Show all lines of the listing that contain the word "width".

INPUT RECORDS below:

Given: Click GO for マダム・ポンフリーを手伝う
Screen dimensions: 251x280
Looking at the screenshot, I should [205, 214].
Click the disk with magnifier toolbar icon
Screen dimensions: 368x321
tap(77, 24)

End of INPUT RECORDS.
INPUT RECORDS below:

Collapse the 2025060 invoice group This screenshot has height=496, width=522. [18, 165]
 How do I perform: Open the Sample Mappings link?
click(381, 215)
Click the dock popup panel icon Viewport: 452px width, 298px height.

End of INPUT RECORDS.
INPUT RECORDS below:

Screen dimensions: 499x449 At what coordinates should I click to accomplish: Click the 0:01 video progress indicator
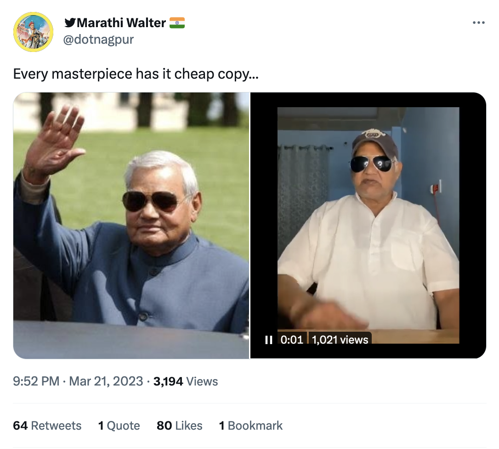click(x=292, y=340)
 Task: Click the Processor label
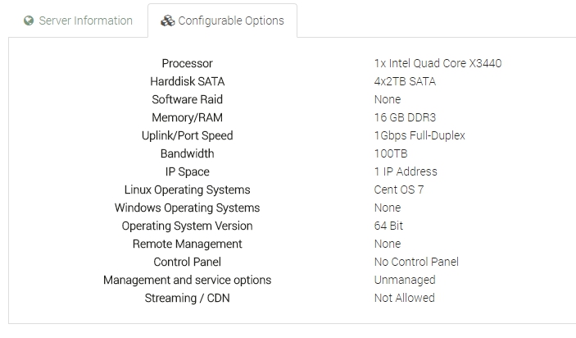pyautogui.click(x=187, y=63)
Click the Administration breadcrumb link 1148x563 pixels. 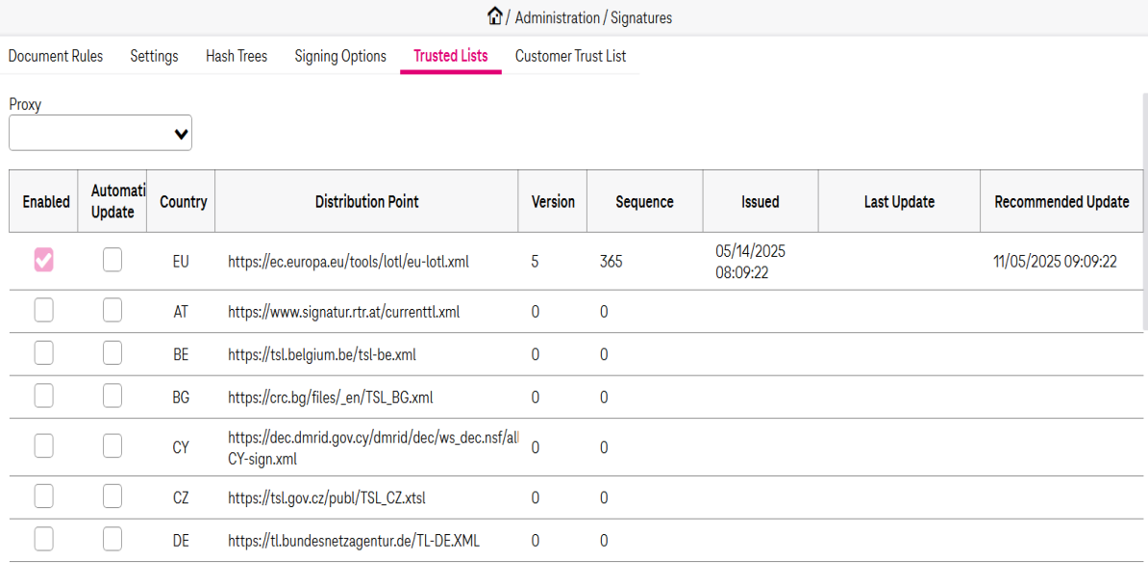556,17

End of INPUT RECORDS.

▶ RESULT
Collapse the 2025060 invoice group This screenshot has height=496, width=522. [18, 165]
Click the dock popup panel icon Viewport: 452px width, 298px height.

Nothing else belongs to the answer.